O método do papa Francisco será bem jesuíta: ouvirá muito e depois decidirá sozinho, acreditam especialistas. Os focos de resistência devem aflorar logo, diante de projetos esperados para redimensionar a poderosa Secretaria de Estado e evitar duplas funções, como o Pontifício Conselho para Nova Evangelização e a Congregação para a Evangelização dos Povos.

"O próprio papa não tem ainda um projeto na cabeça, mas sua metodologia é de reformas por etapas", diz Soldati. "Mas vai aumentar a colegialidade, a relação entre centro e periferia, entre Roma e as conferências episcopais". O acesso direto ao papa, praticamente impossível com Bento XVI, porque a Secretaria de Estado filtrava tudo, será facilitado.

O papa quer acelerar a reforma do Banco do Vaticano, como é conhecido o Instituto para as Obras de Religião (IOR). Nesta semana, o Vaticano assinou com a Autoridade Financeira da Itália um acordo que facilitará a troca de informações, no contexto de que a entidade financeira da Santa Sé continua sendo alvo de suspeitas.
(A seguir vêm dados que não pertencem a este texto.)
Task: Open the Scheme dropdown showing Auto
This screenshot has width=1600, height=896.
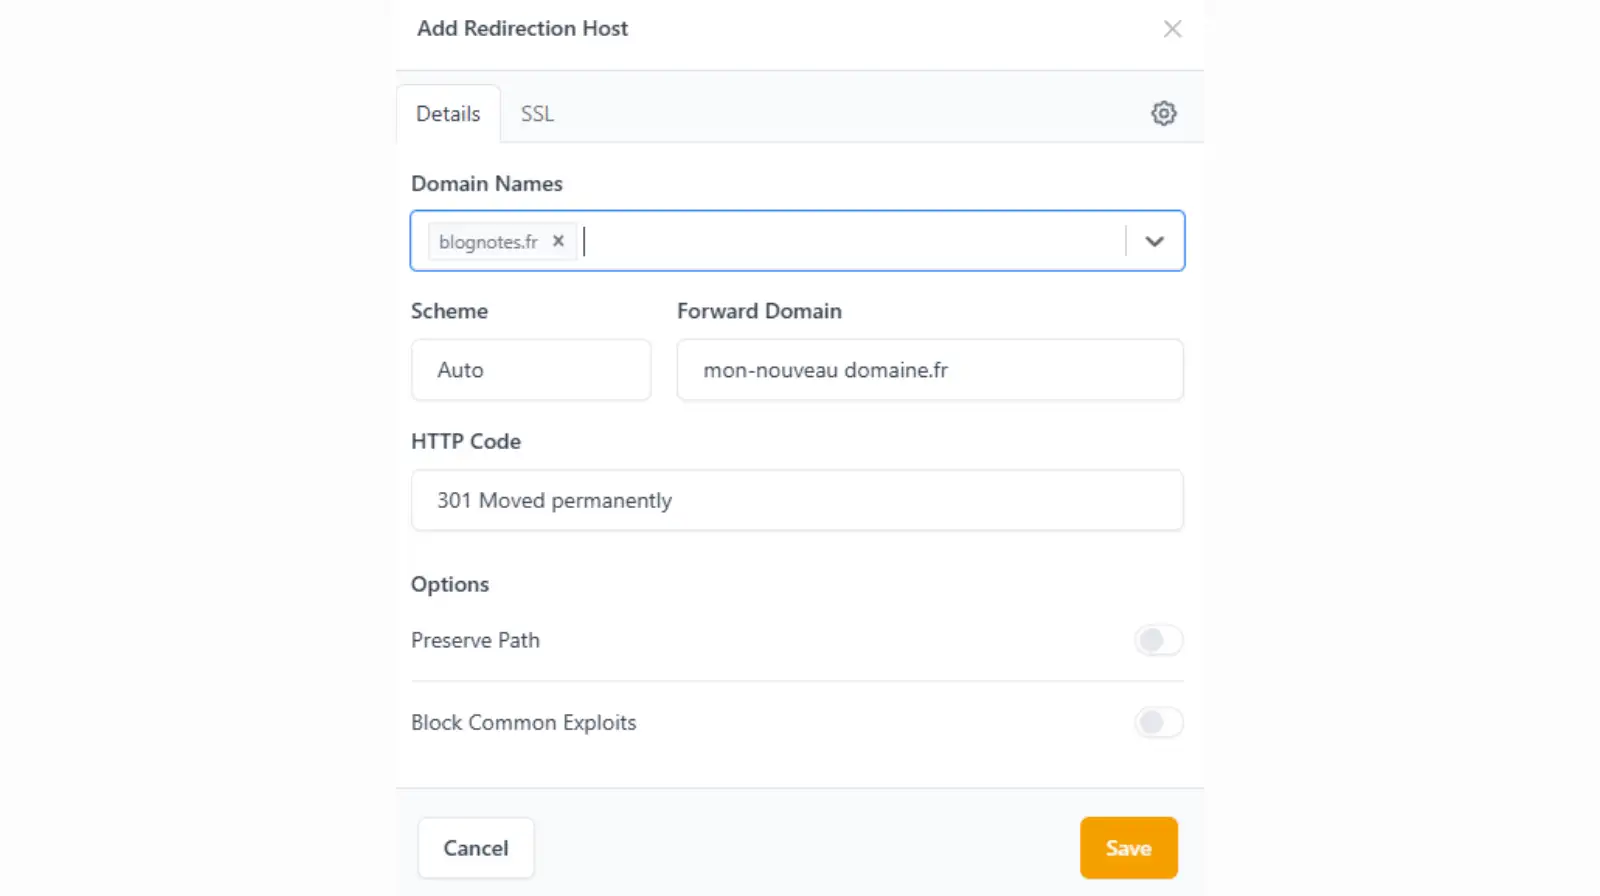Action: point(530,370)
Criado em 1942 para administrar a fortuna de todas as comunidades católicas do mundo, o Banco do Vaticano tinha € 6,3 bilhões sob gestão e 20.772 clientes em 2011, segundo relatório do Moneyval, órgão do Conselho da Europa. Por causa do banco, o Vaticano foi classificado quase como "Etat voyou" (Estado desonesto) por não ter nenhuma transparência sobre as despesas e as receitas. Os caixas eletrônicos do Vaticano chegaram a ser desativados a pedido do banco central da Itália. Alguns acham que entre os negócios do banco poderia haver dinheiro sujo, por exemplo, vindo da narcotráfico. Por outro lado, ninguém sabe para onde vai esse dinheiro. O Vaticano até agora faz segredo sobre o destino dos fundos.

Agora, Francisco quer ir além e dar transparência também a outras atividades econômicas da Santa Sé. Um documento do Vaticano fala em "evitar mau uso dos recursos econômicos, melhorar a transparência no processo de compras de bens e serviços, melhorar a administração de bens e setor de imóveis, trabalhar com mais prudência na esfera financeira".
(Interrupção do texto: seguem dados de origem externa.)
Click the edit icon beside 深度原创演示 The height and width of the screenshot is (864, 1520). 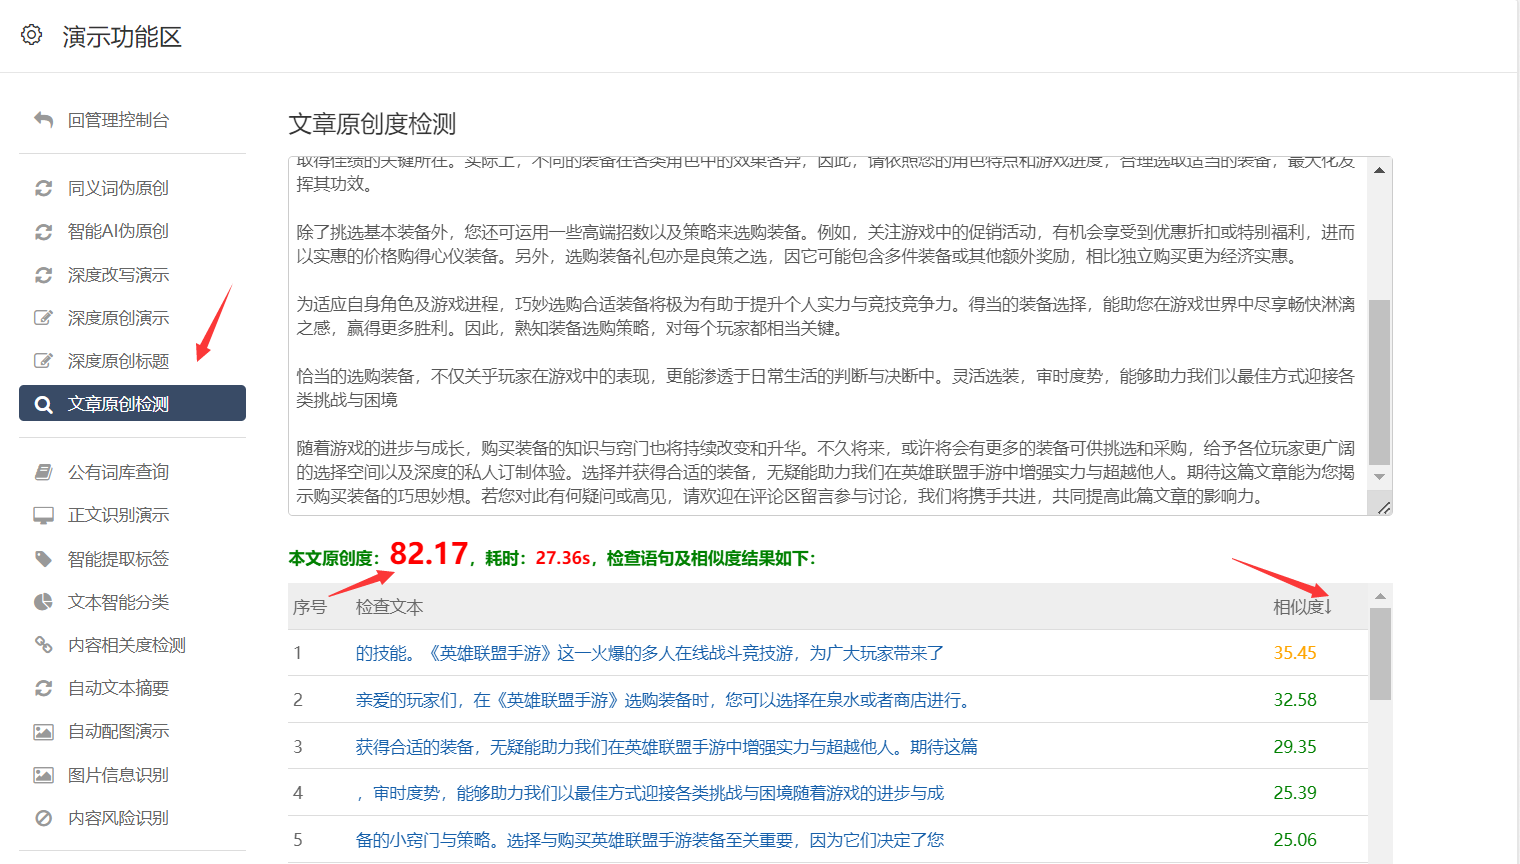pos(43,318)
Enquanto o papa foca numa Igreja pobre, a realidade é que o Vaticano tem investimentos importantes, inclusive em paraísos fiscais. Mas sua dimensão é quase impossível de ser avaliada diante do forte sigilo da Santa Sé, conforme disse recentemente John Pollard, professor de história da religião na Universidade de Cambridge e autor de Money and the Rise of the Modern Papacy (dinheiro e a ascensão do papado moderno).
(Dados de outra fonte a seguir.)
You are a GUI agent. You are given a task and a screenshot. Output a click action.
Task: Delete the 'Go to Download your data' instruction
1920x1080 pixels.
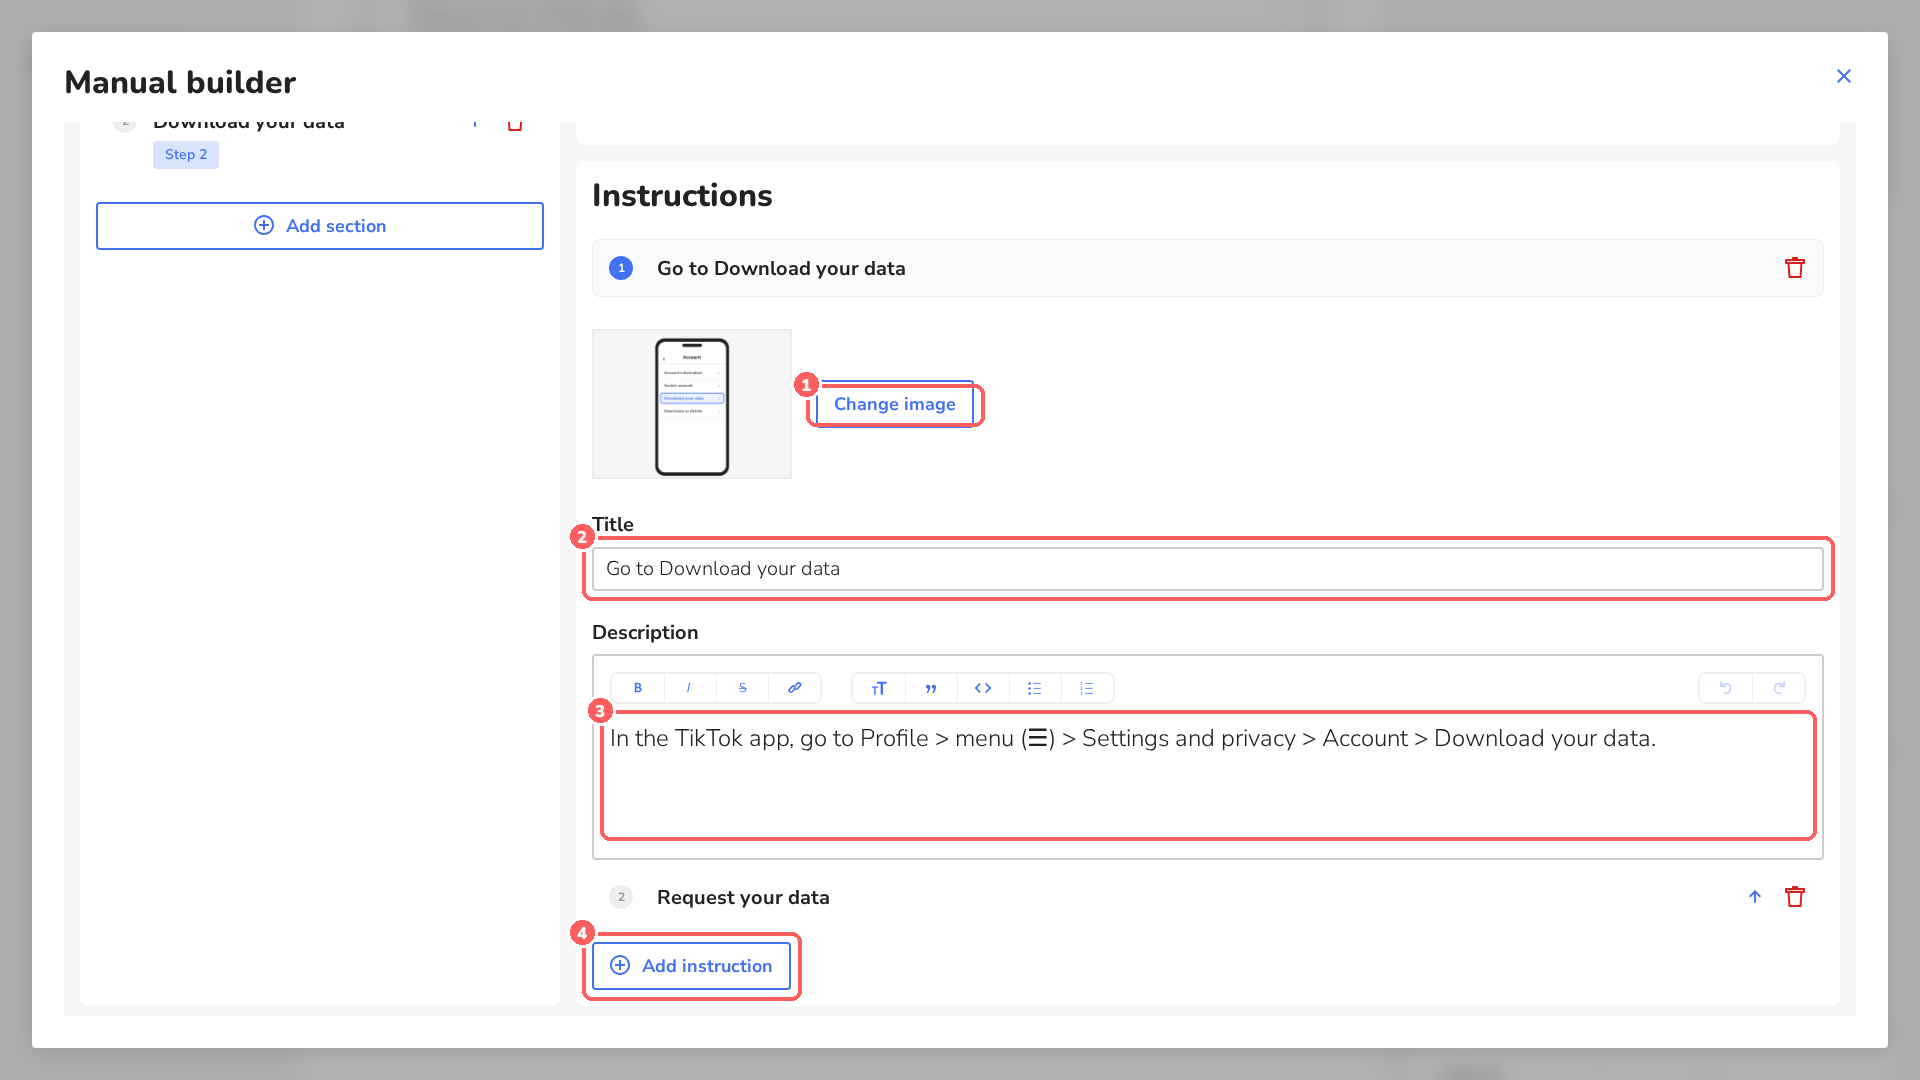[x=1795, y=268]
A Igreja Católica Romana tem sido controlada centralmente de Roma em virtualmente todas as questões, de fé, moral, nomeações episcopais etc., mas não em questões de finanças. As dioceses, e mesmo as paróquias de forma individual, em alguns países, controlam suas finanças. Como sede da Igreja Católica, o Vaticano tem finanças bastante separadas, com rendimento vindo dos Óbolos de São Pedro, juros e dividendos sobre investimentos, lucros do Banco do Vaticano, que é na verdade um banco de investimento, e também lucro de operações da Cidade do Vaticano, como selos e moedas, suvenires e entradas nos museus.